Published online by Cambridge University Press: 05 July 2011
As the twenty-first century dawned, the public in the western world awakened to a new and heightened concern about terrorism as a consequence of the Al Qaeda attacks on the United States on September 11, 2001. Efforts to control and eliminate terrorism inevitably present a conundrum for democratic governance and the rule of law. Indeed, plans for a new U.S. embassy in London unveiled in 2010 can serve as a metaphor of the tensions terrorism introduces into a democracy. The structure, described as architecture serving “as a form of camouflage,” appears more like a fort than a welcoming democratic symbol (Ouroussof, 2010). Must democracies become fort-like entities rather than ones fostering freedom and self-actualization? Although the democratic promise is that liberty and security can be reconciled, how that reconciliation is achieved varies over time and by country.

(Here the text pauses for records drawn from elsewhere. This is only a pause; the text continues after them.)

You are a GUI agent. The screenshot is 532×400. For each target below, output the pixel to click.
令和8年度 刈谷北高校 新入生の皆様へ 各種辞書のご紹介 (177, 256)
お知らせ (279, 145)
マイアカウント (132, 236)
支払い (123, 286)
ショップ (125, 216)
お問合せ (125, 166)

Courts stand as the fulcrum to achieve a balance between protecting national security successfully and preserving democratic governance. Unfortunately, too often repression is the governmental response to violence, but repression and violence can develop a symbiotic relationship, with “each feeding off the other, in a mutually sustaining fashion” (Campbell and Connolly, 2006: 955). Democratic governance requires adherence to the rule of law, and the rule of law intrinsically entails respect for human rights (Tsoukala, 2006: 615). This book brings together analyses of how courts in the United States and eight other jurisdictions have treated governmental responses to terrorist threats and have balanced violence and repression, rights and security.